Posted by: BradBlasiar | July 1, 2009 5:35 PM | Report abuse
Hence my question Ezra is why not 'spend money' on Health Care Subsidies as those are actually realized rather than believing hypothetical Saturday morning figures of our beloved President?
It is simple - save the money first and augment that money by dedicated revenue streams; and then only spend that much year after year. No business of how much will be saved in future and then public holding the bag when those savings (or revenue) do not materialize.
Posted by: umesh409 | July 2, 2009 12:33 AM | Report abuse
Kevin is right, it's hopeless. And part of the problem is that you have to put a value to lifes. Remember, the earth isn't simply becoming warmer, the danger in this is that catastrophic climate events will become more likely. So, more people will be killed.
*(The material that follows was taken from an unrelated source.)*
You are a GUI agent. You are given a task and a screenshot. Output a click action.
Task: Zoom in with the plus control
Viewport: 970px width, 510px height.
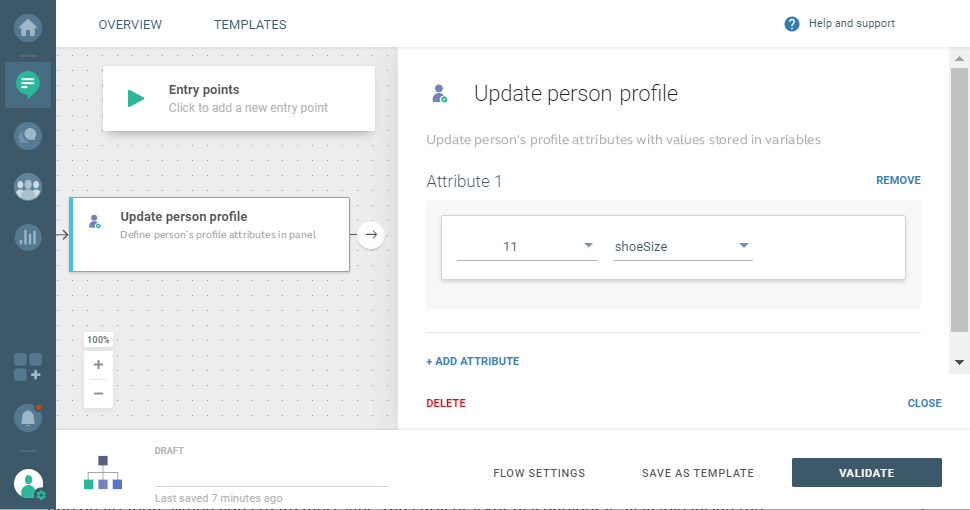98,365
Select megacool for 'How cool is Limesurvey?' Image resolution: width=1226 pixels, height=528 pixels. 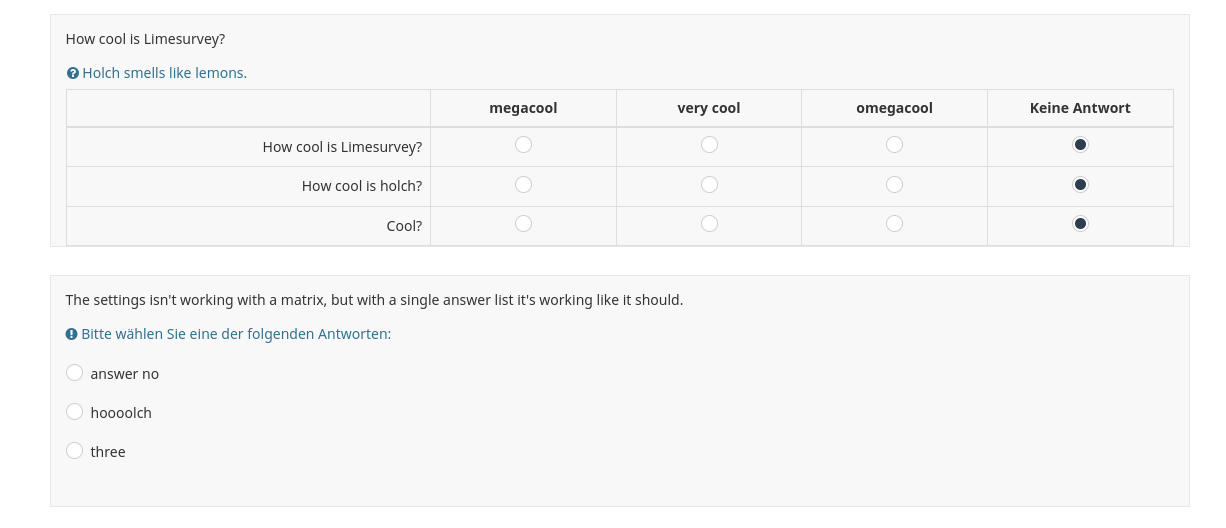tap(523, 145)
If theree is a hurricane, we don't caluclate first if it makes economical sense to rescue the people. We simply do it. And imho we should react on the same way to global warming, as well. We shouldn't waste our time with crunching numbers if the lifes of millions of people is worth the effort to convert our industries and our lifestyle in a way that reduces the impact on the environment. We should simply do it. Let's not run the risk of all our calculations turning out to have been wildly optimistic in 30 years!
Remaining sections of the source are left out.